Job 1
In the vfs_bio_getpages bug report, how many CPUs does the build machine have?
Job 2
Write the next part of the vfs_bio_getpages bug report, continuing after its final line.

Source extract
Bug 236961

Summary: [VFS] vfs_bio_getpages: infinite loop
Product: Base System Reporter: Alexandre martins <alexandre.martins>
Component: kernAssignee: freebsd-bugs (Nobody) <bugs>
Status: Closed DUPLICATE    
Severity: Affects Only Me CC: alexandre.martins, markj, ota, pho
Priority: ---    
Version: 12.0-STABLE   
Hardware: amd64   
OS: Any   

Description Alexandre martins 2019-04-02 12:59:58 UTC
Hi,

I currently have some trouble with a amd64 HEAD build machine.

This machine cross compile for an ARMv6 host.

During the compilation, objcopy enter in an infinite loop. The process is stuck (unkillable) in "RUN" state:

@@
  PID   %CPU %MEM     VSZ    RSS TT  STAT STARTED       TIME COMMAND
93219   99.5  0.1   12844   3580  -  R    11:46    184:34.58 objcopy -j .peh ...
@@

The only thing a can get for now is the kernel backtrace via "procstat -kk 93219", that I run in loop

There are some of the data:
@@
__lockmgr_args+0x62a getblkx+0x154 breadn_flags+0x3d vfs_bio_getpages+0x323 ffs_getpages+0x78 VOP_GETPAGES_APV+0x56 ...
        gbincore+0x38 getblkx+0xab breadn_flags+0x3d vfs_bio_getpages+0x323 ffs_getpages+0x78 VOP_GETPAGES_APV+0x56 ...
                                  breadn_flags+0x1e9 vfs_bio_getpages+0x323 ffs_getpages+0x78 VOP_GETPAGES_APV+0x56 ...
                  __lockmgr_args+0x672 binsfree+0x51 vfs_bio_getpages+0x386 ffs_getpages+0x78 VOP_GETPAGES_APV+0x56 ...
                                   vm_page_grab+0x6b vfs_bio_getpages+0x4ac ffs_getpages+0x78 VOP_GETPAGES_APV+0x56 ...
                                                                            ffs_getpages+0x78 VOP_GETPAGES_APV+0x56 ...
@@

The "common" part is the vfs_bio_getpages that seems to endless loop.

What I can do to bring more info for that issue ?

Best regards

Alexandre
Comment 1 Alexandre martins 2019-04-02 13:33:15 UTC
Some additional info:
 - I'm running on UFS
 - I'm running Asynchronous
 - The machine has 12 CPU
Comment 2 Alexandre martins 2019-04-15 13:57:50 UTC
I updated the issue and changed the affected version. The stable 12 has the same problem.
Comment 3 Alexandre martins 2019-04-16 07:43:35 UTC
All file systems are OK. I have to do manually the fsck each time because the tool send me the error "PARTIALLY TRUNCATED INODE" and is unable to recover the error.


# mount
/dev/ufs/root on / (ufs, local, noatime)
devfs on /dev (devfs, local, multilabel)
/dev/ufs/var on /var (ufs, local, noatime)
/dev/ufs/tmp on /tmp (ufs, asynchronous, local, noatime)
/dev/ufs/usr on /usr (ufs, asynchronous, local, noatime)
/dev/ufs/home on /home (ufs, asynchronous, local, noatime)

# tunefs -p /dev/ufs/root (all file systems are the same)

Information provided

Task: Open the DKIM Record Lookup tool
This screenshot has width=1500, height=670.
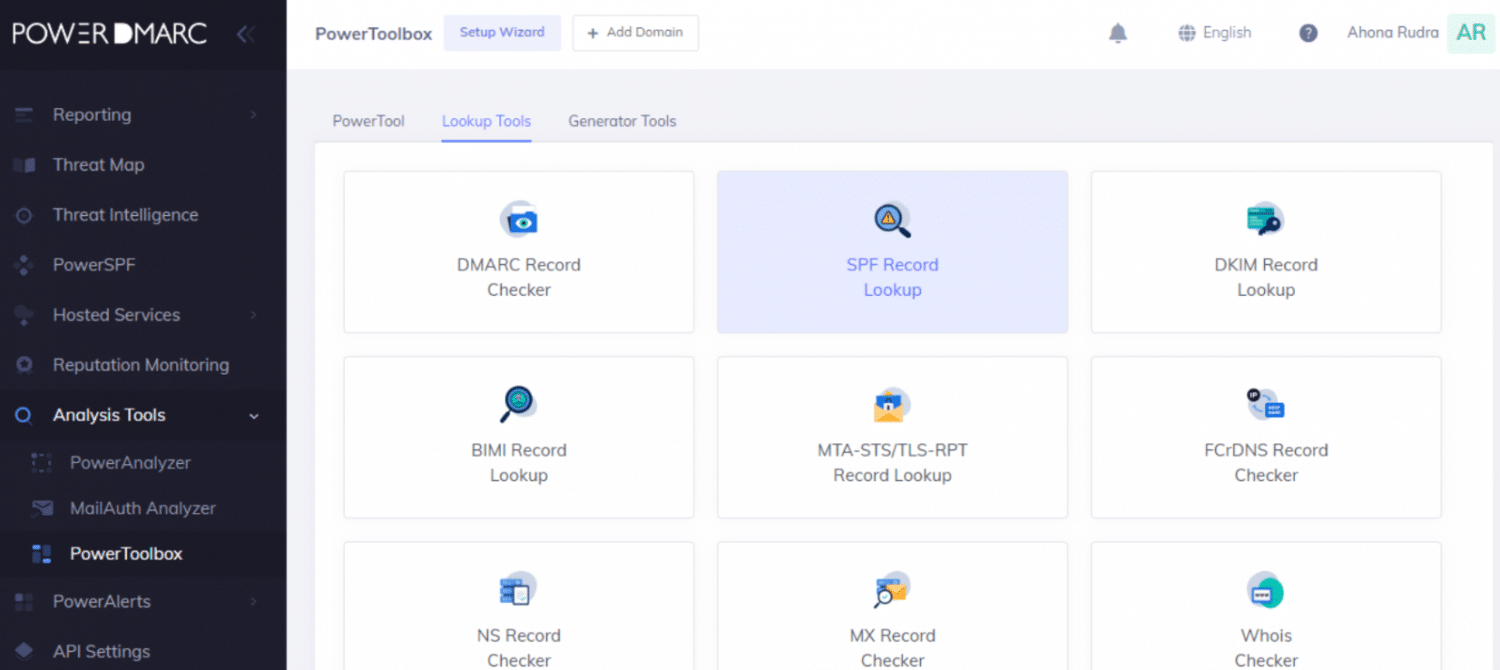Action: (x=1265, y=252)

Reply 1
12

Reply 2
Password:
tunefs: POSIX.1e ACLs: (-a)                                disabled
tunefs: NFSv4 ACLs: (-N)                                   disabled
tunefs: MAC multilabel: (-l)                               disabled
tunefs: soft updates: (-n)                                 disabled
tunefs: soft update journaling: (-j)                       disabled
tunefs: gjournal: (-J)                                     disabled
tunefs: trim: (-t)                                         disabled
tunefs: maximum blocks per file in a cylinder group: (-e)  4096
tunefs: average file size: (-f)                            16384
tunefs: average number of files in a directory: (-s)       64
tunefs: minimum percentage of free space: (-m)             8%
tunefs: space to hold for metadata blocks: (-k)            5240
tunefs: optimization preference: (-o)                      time
tunefs: volume label: (-L)                                 root
Comment 4 Peter Holm freebsd_committer freebsd_triage 2019-04-19 06:32:49 UTC
I have not yet been able to reproduce the problem.
I have a core file from Alexandre host:
https://people.freebsd.org/~pho/bug236961.12.0-STABLE.coredump.txz
Comment 5 Alexandre martins 2019-04-19 15:40:00 UTC
After some investigation, it seems that the condition "if (ma[i]->valid != VM_PAGE_BITS_ALL)" (into vfs_bio_getpages) is always true in my case.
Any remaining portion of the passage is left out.